The Insurance Question I’m Still Not Confident I’ve Answered Correctly

The Insurance Question I’m Still Not Sure I’ve Answered Correctly

Cedar Rapids

When Ben suggested we get life insurance, I balked. Couldn’t we just take the money we would spend on a policy and save it, instead of paying a monthly fee to a company for an eventual, theoretical payout we may never — hopefully will never — need?

Ben won the argument, although since that happened more than six months ago now, I honestly can’t remember the conversation-ending logic. Being responsible parents entered into it, sure. There must have been something else too though. Something that broke through my knee-jerk resistance. Maybe being $30 poorer each month has made me stupider, because I cannot recall.

In any event, I agreed to go Term, not Whole, for coverage until the kid(s) hit roughly eighteen. Because I am, sigh, a Millennial, I turned to the Internets first and found Efinancial, a site that sifts through various policies and hooks you up with the best option for you.

A nice man named Bryan arranged for an in-home health check up by a medical examiner. Although he was good about reminding me in advance, and although I set up various reminders for myself via Google calendars, I still managed to be caught off-guard when the doorbell rang early one weekday morning. The toddler was half-dressed, the husband barely showered, and I didn’t have even have a bra on yet.

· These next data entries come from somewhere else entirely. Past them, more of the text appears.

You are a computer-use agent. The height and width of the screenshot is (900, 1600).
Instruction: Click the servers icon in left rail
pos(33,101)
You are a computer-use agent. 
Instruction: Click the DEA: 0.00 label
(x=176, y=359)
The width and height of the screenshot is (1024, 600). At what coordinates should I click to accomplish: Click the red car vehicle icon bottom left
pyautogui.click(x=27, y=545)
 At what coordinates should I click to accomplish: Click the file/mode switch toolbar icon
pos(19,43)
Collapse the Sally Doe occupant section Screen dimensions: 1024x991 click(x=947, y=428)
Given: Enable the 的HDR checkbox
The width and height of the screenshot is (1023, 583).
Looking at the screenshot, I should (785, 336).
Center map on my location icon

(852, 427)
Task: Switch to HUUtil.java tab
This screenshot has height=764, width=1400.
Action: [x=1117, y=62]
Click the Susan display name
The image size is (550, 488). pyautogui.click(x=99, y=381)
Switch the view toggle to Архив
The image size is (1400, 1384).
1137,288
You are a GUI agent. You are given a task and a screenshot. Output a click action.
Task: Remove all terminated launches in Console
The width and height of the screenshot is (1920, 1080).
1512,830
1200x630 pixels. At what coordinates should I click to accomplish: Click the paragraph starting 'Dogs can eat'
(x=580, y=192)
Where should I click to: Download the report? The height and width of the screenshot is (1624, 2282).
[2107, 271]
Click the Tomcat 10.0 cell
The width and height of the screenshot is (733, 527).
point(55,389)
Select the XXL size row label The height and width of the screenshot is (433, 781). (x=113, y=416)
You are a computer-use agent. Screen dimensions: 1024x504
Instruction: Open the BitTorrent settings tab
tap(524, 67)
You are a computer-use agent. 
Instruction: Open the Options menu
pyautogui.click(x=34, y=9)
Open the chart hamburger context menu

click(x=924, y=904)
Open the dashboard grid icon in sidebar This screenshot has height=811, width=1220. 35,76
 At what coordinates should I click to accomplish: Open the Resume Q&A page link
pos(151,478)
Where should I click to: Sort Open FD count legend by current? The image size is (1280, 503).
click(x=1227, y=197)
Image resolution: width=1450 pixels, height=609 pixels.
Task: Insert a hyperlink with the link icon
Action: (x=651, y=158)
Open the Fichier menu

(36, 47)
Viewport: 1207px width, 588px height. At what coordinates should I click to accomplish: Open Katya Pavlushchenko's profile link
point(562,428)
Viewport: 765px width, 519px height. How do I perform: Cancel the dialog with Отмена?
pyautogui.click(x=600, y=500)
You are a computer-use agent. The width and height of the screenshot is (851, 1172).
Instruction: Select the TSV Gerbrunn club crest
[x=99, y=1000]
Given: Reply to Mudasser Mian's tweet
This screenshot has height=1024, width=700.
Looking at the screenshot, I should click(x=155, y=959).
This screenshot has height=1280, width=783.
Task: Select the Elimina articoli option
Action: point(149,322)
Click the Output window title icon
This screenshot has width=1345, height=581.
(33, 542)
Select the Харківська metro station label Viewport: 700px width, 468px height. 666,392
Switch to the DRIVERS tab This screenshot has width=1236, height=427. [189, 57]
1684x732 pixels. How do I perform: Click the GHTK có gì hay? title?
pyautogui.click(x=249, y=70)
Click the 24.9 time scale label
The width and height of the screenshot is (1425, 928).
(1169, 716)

I apologized profusely to everyone for the chaotic state of things: the toddler, the husband, and the medical examiner, who turned out to be a Hasidic Jewish man from deepest Brooklyn. Needless to say, my blood pressure was a lot higher when he first took it than it was when he took it again an hour later. (“I must have a calming effect on you,” he said.)

The examiner administered a battery of tests, the priorities of which seemed pretty bizarre. He asked me if I smoked over and over again but never asked if I go to the gym. He wanted to know what I weighed but showed no curiosity about what I eat.

So it goes. My blood, blood pressure, weight and I all passed the test(s) and qualified for relatively affordable Term Life Insurance from TransAmerica: $30 a month for a 15 year plan valued at $850,000.

Frankly, the whole thing still feels like kind of a racket to me, and I don’t have a lot of confidence that I’ve made the best decision. $30 a month has not bought me peace of mind. But I suppose it is comforting to know that if something should happen to me, Ben, as a widower and single parent of two, won’t have to add immediate destitution to his list of concerns.

How have you approached, or solved, this problem?